The PM_EDITPERSONALINFO permission allows users editing their personal information such as their account passwords without requiring to have the PM_USERS permission in their role. The personal information of a user can be edited by clicking on his/her username in the upper right-hand corner of the ProcessMaker header.

Note: In version 1.X, operator users without the PM_EDITPERSONALINFO permission could change their passwords. However, in version 2.X this permission is required to change the password or enable the forgotten password option under ADMIN > Login.

PM_FOLDERS_VIEW

The PM_FOLDERS_VIEW allows a user to view folders and download files under HOME > Documents, but now all users with the PM_CASES permission have access to HOME > Documents. Note that users can only see files from cases which they are designated to work on or they have Process Permissions to access.

PM_FOLDERS_ADD_FOLDER

The PM_FOLDERS_ADD_FOLDER permission allows a user to add folders under HOME > Documents.

PM_FOLDERS_ADD_FILE

The PM_FOLDERS_ADD_FILE permission allows a user to add and delete files under HOME > Documents.

PM_DELETEFOLDER

The PM_DELETEFOLDER permission allows a user to delete a folder under HOME > Documents.

Creating and Editing Roles

If the 3 default roles are not adequate for the users in your organization, custom roles can be created. To create a new role, go to USERS > ROLES and click on the New link at the top of the list of roles. Then define the properties of the new role.

  • Code: Enter a unique identifier for the role.
  • Name: Enter a name for the role, which will be displayed in the role list.
  • Status: Select whether the role is "Active" or "Inactive". A role which is set to "Inactive" can not be assigned to users.

When done defining the role, click on Save to add the new role.

The new role should now appear in the list of roles. Now assign permissions to the new role by clicking on its Permissions link.

Click on Permissions to add a permission to the role, then click on Edit Permissions and a list of the available permissions will appear:

Select the permission to add and click on ">" for one permission or ">>" for all permissions link.

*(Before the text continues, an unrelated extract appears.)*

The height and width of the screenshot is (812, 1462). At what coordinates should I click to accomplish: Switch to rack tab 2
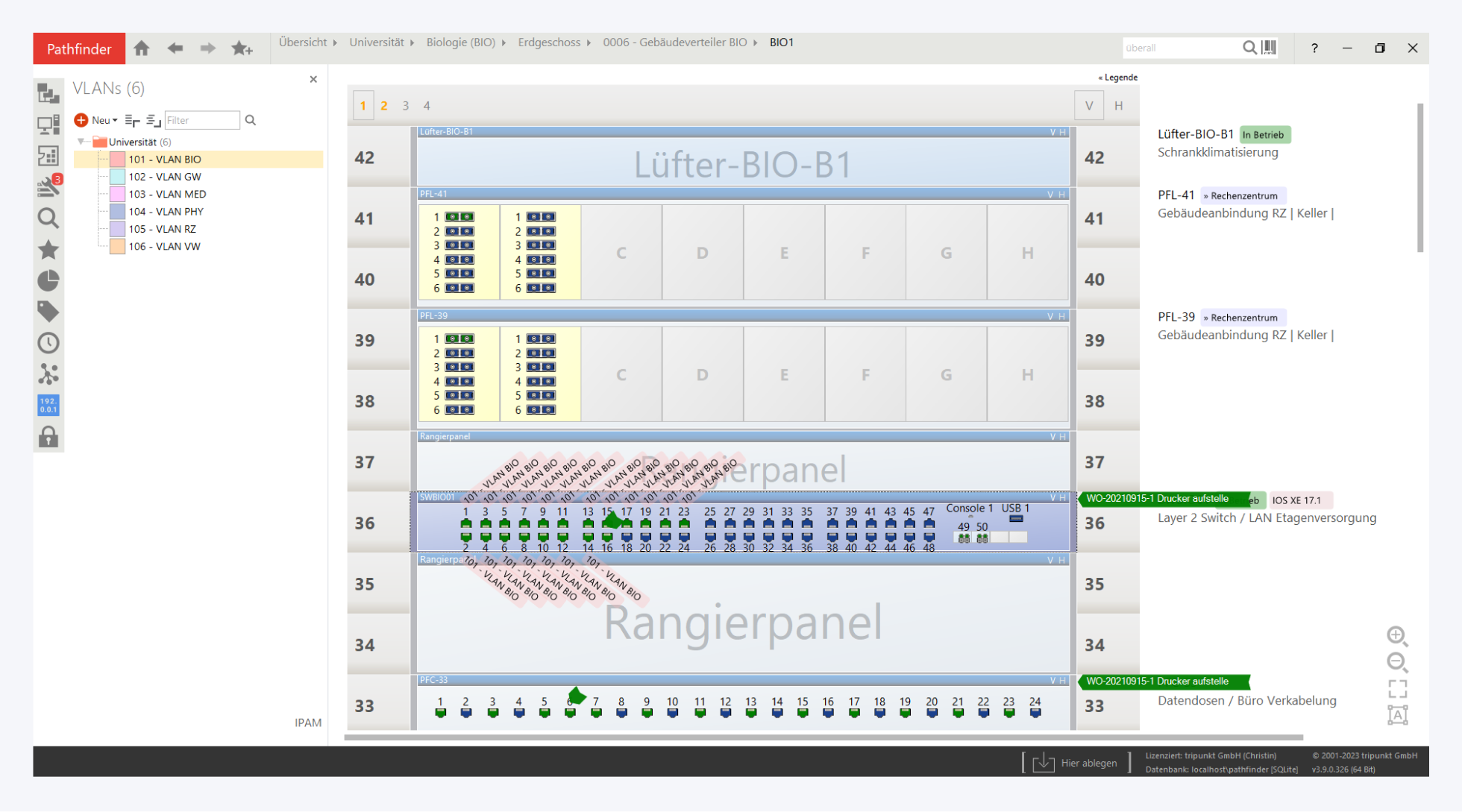(384, 106)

To edit the name and properties of an existing role, go to USERS > ROLES and click on the Edit link for the link.

To edit the list of permissions in an existing role, go to USERS > ROLES and click on the Permissions link for the role.

Note: All roles need to include the PM_LOGIN permission in order to function correctly. Without PM_LOGIN, the user can't login to access the rest of the functionality in ProcessMaker.